WHAT YOU ARE ASKED TO DO:
Exactly retype the lines from the top of the data through the line containing "You are a computer-use", leaving out every picture.

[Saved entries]
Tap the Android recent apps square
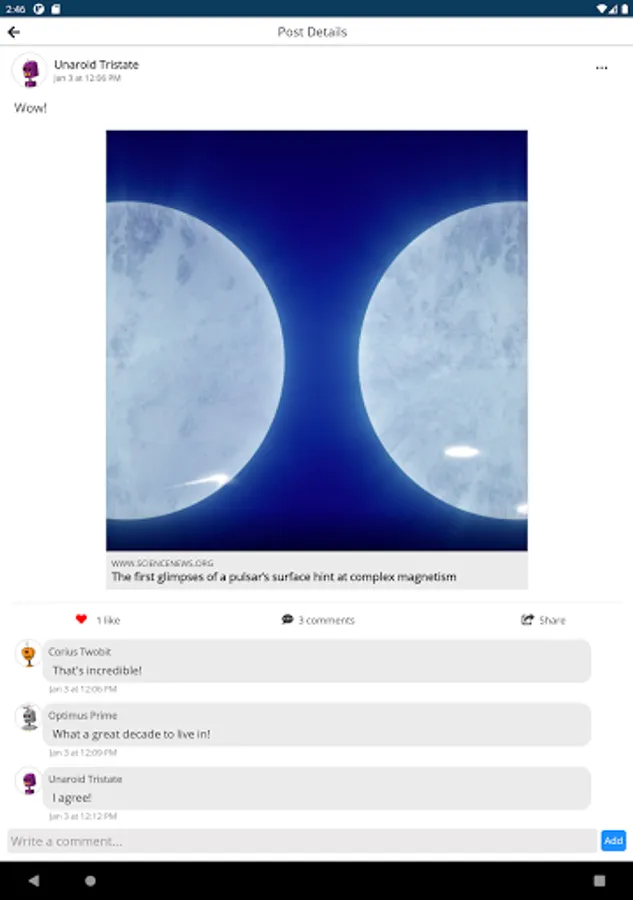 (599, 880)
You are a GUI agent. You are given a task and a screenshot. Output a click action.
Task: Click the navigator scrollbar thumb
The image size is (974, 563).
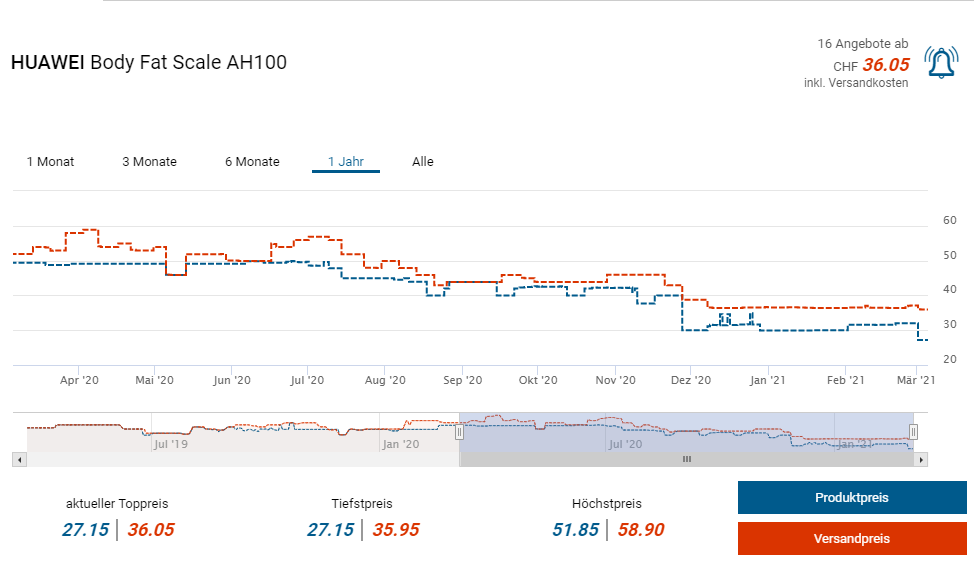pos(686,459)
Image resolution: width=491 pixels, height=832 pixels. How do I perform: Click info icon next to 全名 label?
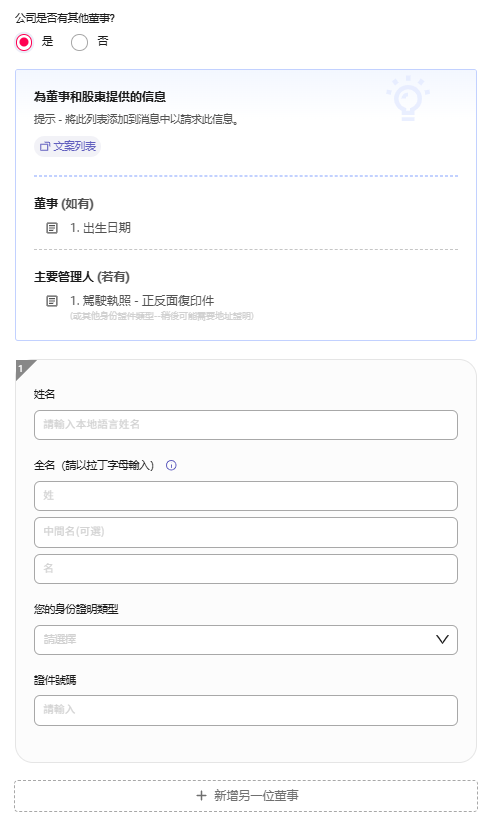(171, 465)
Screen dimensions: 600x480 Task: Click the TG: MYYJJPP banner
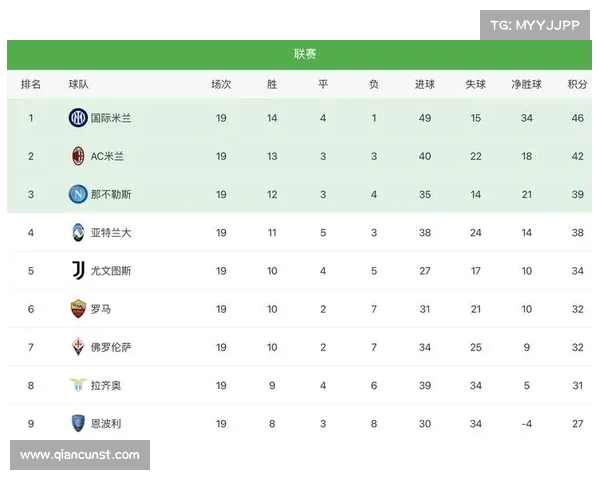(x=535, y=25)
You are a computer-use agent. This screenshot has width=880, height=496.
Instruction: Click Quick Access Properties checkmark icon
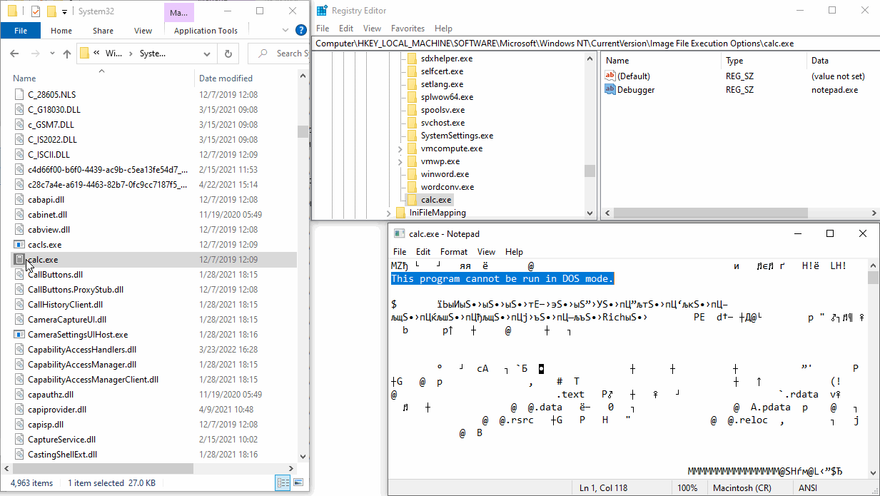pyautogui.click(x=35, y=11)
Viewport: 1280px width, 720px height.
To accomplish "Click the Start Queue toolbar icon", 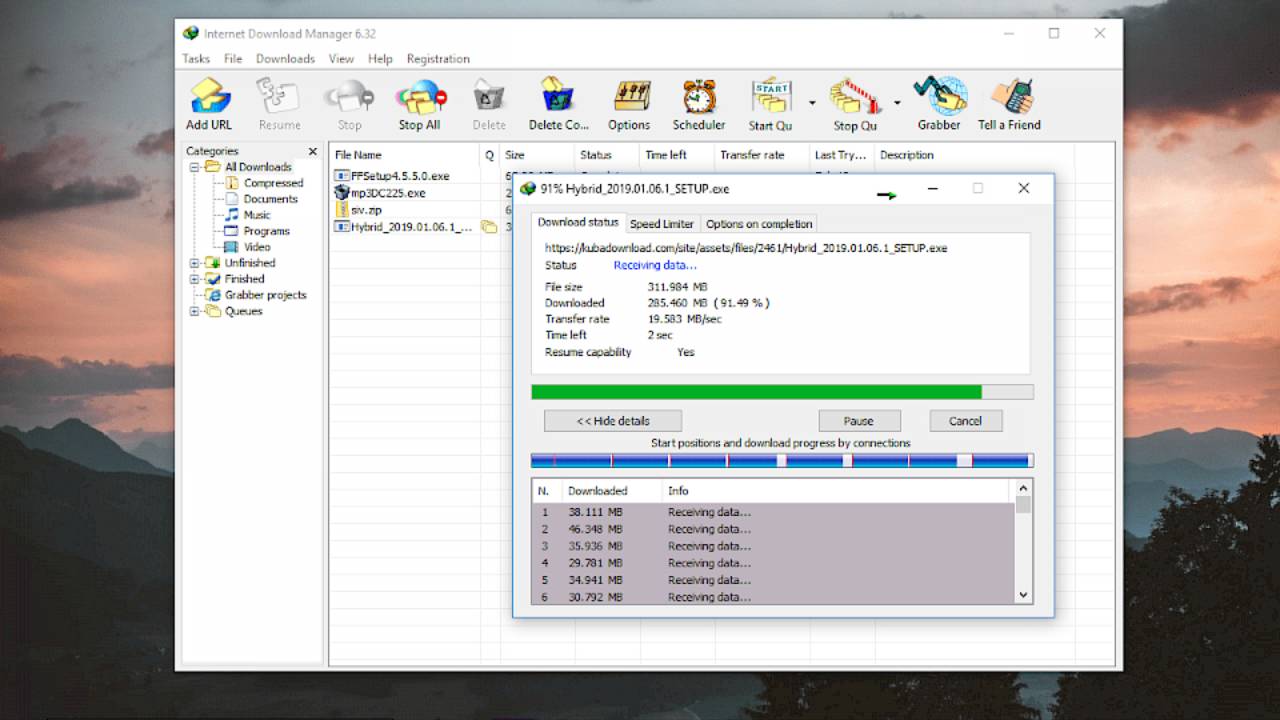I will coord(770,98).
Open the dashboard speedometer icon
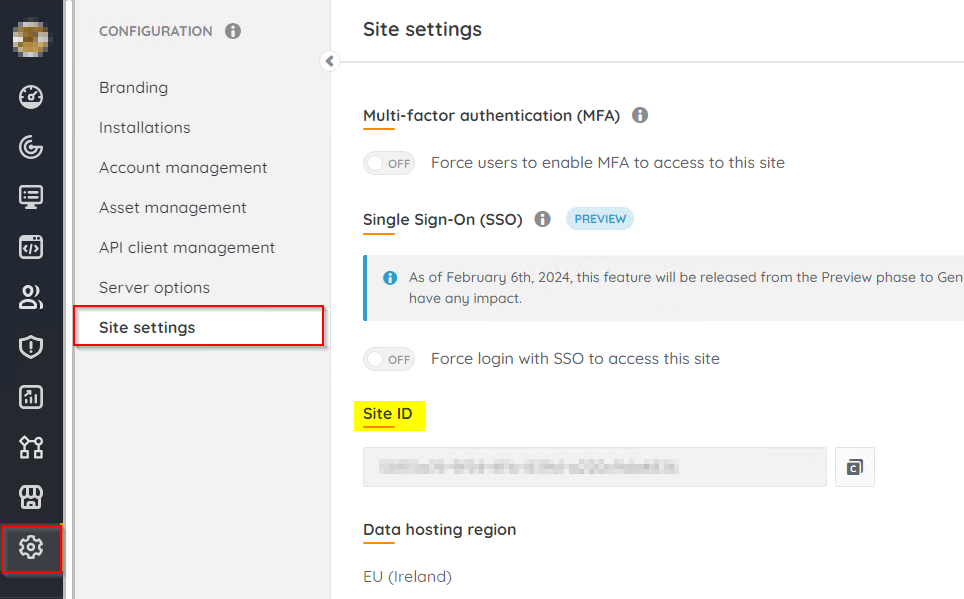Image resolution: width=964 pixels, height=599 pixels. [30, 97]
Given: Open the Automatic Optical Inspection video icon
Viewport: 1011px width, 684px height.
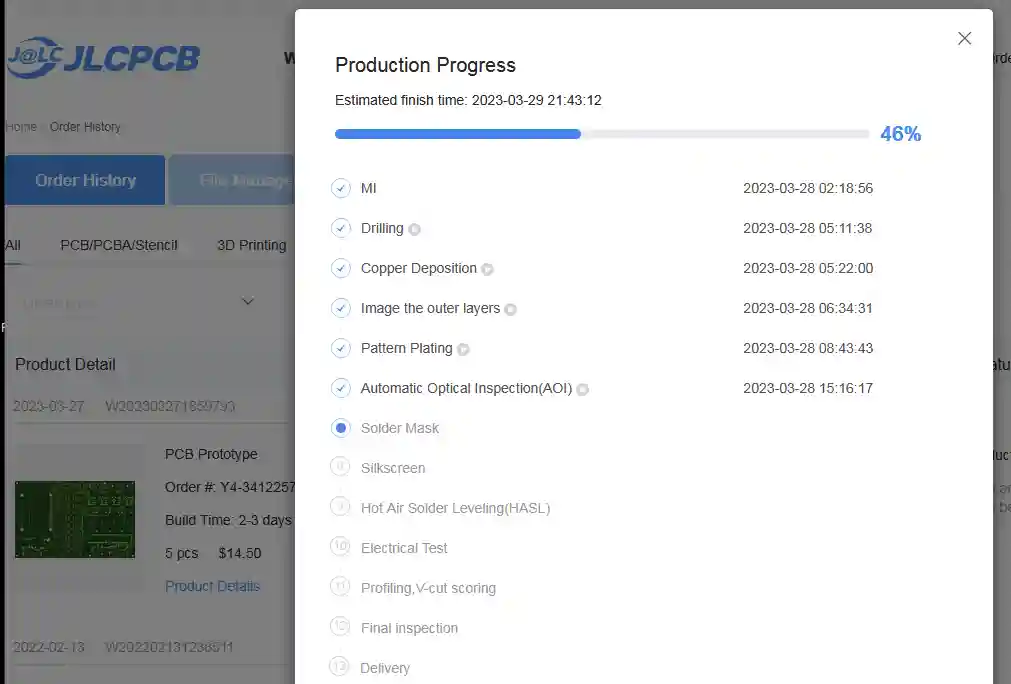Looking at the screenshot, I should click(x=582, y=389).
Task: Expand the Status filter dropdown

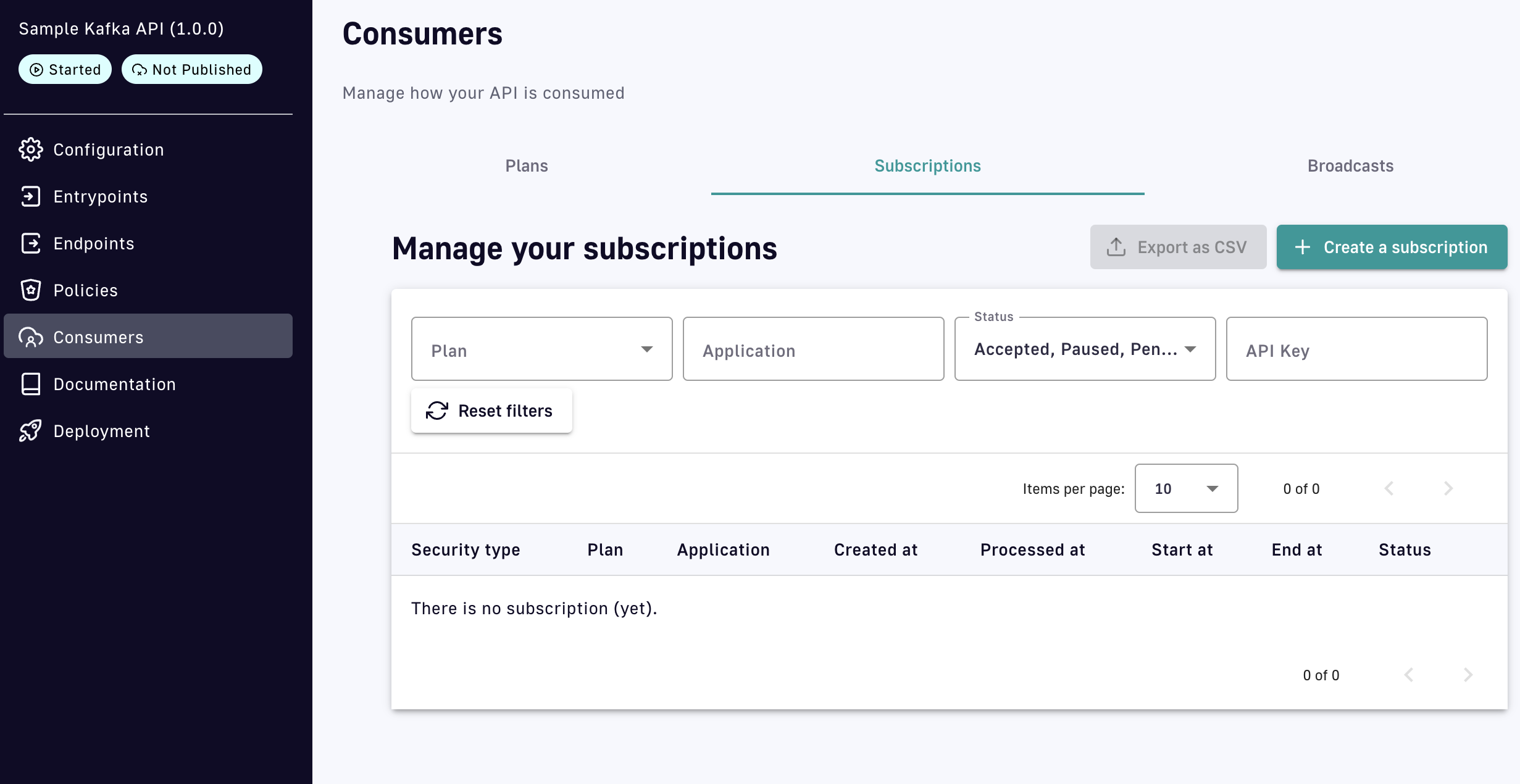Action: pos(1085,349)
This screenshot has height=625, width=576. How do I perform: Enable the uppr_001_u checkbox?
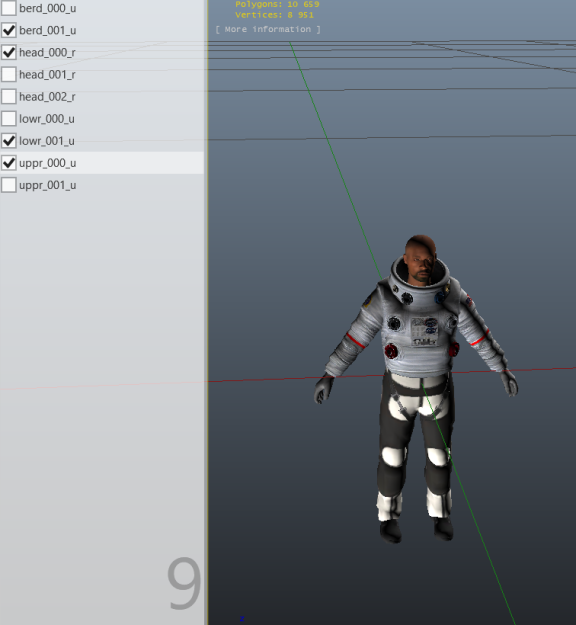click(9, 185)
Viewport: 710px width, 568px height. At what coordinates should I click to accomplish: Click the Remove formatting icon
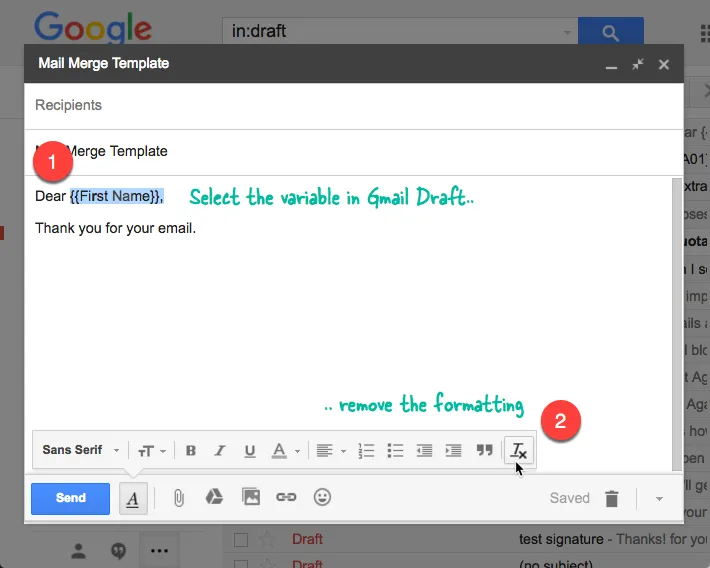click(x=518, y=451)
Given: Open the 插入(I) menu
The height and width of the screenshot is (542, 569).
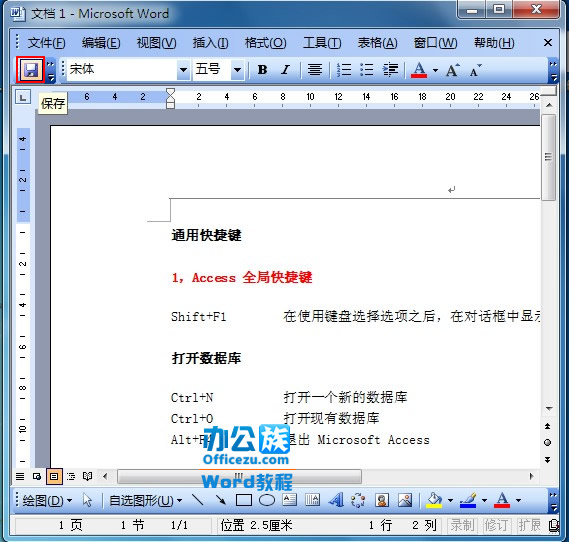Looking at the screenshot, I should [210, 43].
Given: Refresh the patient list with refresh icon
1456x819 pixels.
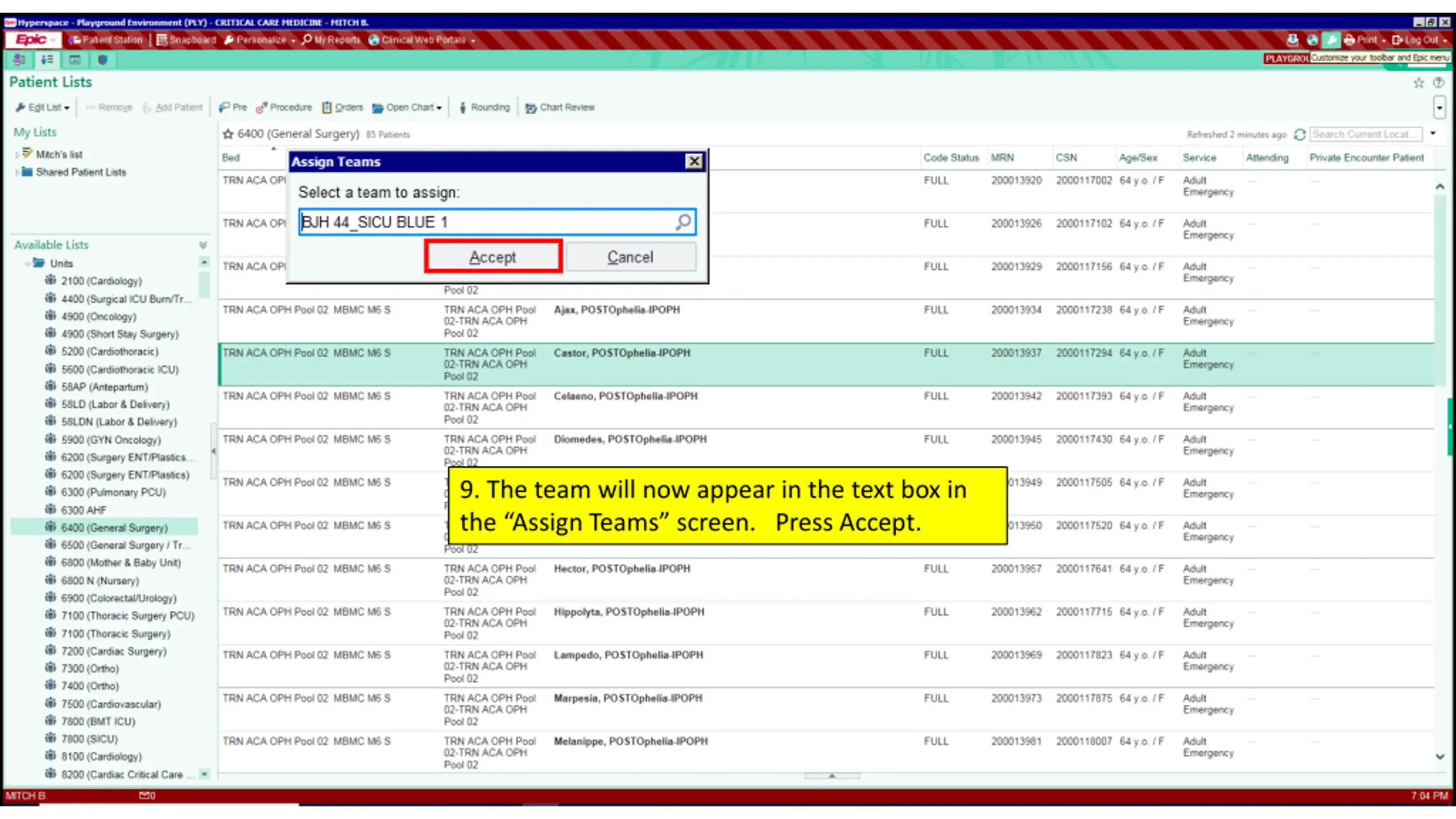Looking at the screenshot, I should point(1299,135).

RESULT:
Tap the Android recent apps square
 (599, 880)
You are a GUI agent. You are given a task and a screenshot. Output a click action.
Task: Click the navigator scrollbar thumb
The image size is (974, 563).
pos(686,459)
Image resolution: width=491 pixels, height=832 pixels. How do I perform: Click info icon next to 全名 label?
(171, 465)
Screen dimensions: 600x480 Task: Click the TG: MYYJJPP banner
(x=535, y=25)
You are a computer-use agent. This screenshot has width=880, height=496.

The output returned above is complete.